In Europe, website blocking is a popular tool to contrast online copyright and intellectual property rights (IPRs) infringement.1 The InfoSoc Directive and the IPR Enforcement Directive (IPRED) make available blocking injunction as a remedy to protect IPRs throughout the EU,2 although these measures are not implemented and applied in a uniform manner among the Member States (MS).3 To address ever-evolving online infringement threats, static blocking injunctions have been coupled by the availability of forward-looking or dynamic blocking injunctions (DBI) and live blocking injunctions, both in Europe and other jurisdictions.4 While the availability of static blocking injunctions is uncontested in the large majority of European countries,5 dynamic and live blocking injunctions are not always available everywhere, with high variance of scope and requirements among jurisdictions. This article will discuss the conditions at which static, dynamic and live blocking injunctions are available in Europe, while also highlighting negative effects on fundamental rights and the proportionality standards that injunctions must meet for being validly issued.

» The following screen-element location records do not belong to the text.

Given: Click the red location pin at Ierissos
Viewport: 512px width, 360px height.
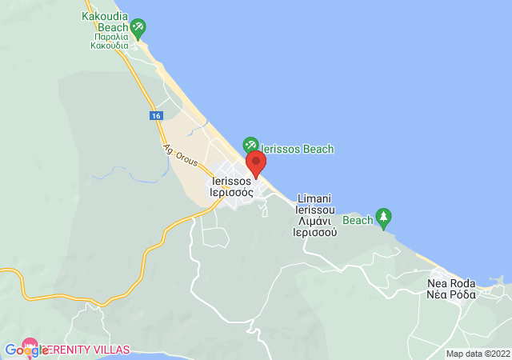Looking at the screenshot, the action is [256, 164].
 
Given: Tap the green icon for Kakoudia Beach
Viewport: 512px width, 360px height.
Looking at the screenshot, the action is [138, 28].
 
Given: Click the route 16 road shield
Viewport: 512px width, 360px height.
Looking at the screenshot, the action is [154, 116].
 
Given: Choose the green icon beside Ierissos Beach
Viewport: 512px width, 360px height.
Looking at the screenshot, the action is [250, 146].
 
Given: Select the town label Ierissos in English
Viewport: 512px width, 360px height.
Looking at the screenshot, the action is [231, 181].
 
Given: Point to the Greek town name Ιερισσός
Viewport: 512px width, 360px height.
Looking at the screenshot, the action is [231, 192].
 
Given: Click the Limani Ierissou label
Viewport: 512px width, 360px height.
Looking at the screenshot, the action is [314, 203].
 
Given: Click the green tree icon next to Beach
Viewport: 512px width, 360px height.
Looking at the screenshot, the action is [384, 216].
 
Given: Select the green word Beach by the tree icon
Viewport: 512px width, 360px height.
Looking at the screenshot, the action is [358, 220].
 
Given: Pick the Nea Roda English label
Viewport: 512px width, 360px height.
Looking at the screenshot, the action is [451, 283].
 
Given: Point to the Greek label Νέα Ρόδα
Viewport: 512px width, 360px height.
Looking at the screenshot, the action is [451, 294].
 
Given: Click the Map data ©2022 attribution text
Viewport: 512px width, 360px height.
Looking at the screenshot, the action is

The term6 ‘blocking injunction’ refers to ‘an order requiring an internet intermediary to implement technical measures directed at preventing or disabling access to a specific internet location’.7 A second category of blocking orders is also available: so-called forward-looking or dynamic blocking injunctions, which are meant to allow flexibility so as to cover repeated infringements and, thus, enhance the effectiveness of the measures for rightholders.8 The Commission’s
There are several available mechanisms to address blocking of illegal content and implement Internet site-blocking injunctions, including IP address blocking, Domain Name System (DNS) blocking, Uniform Resource Locator (URL) filtering, deep packet inspection, domain name-related measures and ingress and egress filtering.11 Whether specified or not by the injunction,12 both IP addresses and DNS blocking are the most common technical solutions applied by blocking injunctions in European jurisdictions. Often, DNS blocking alone is the most common or the only used technical solution.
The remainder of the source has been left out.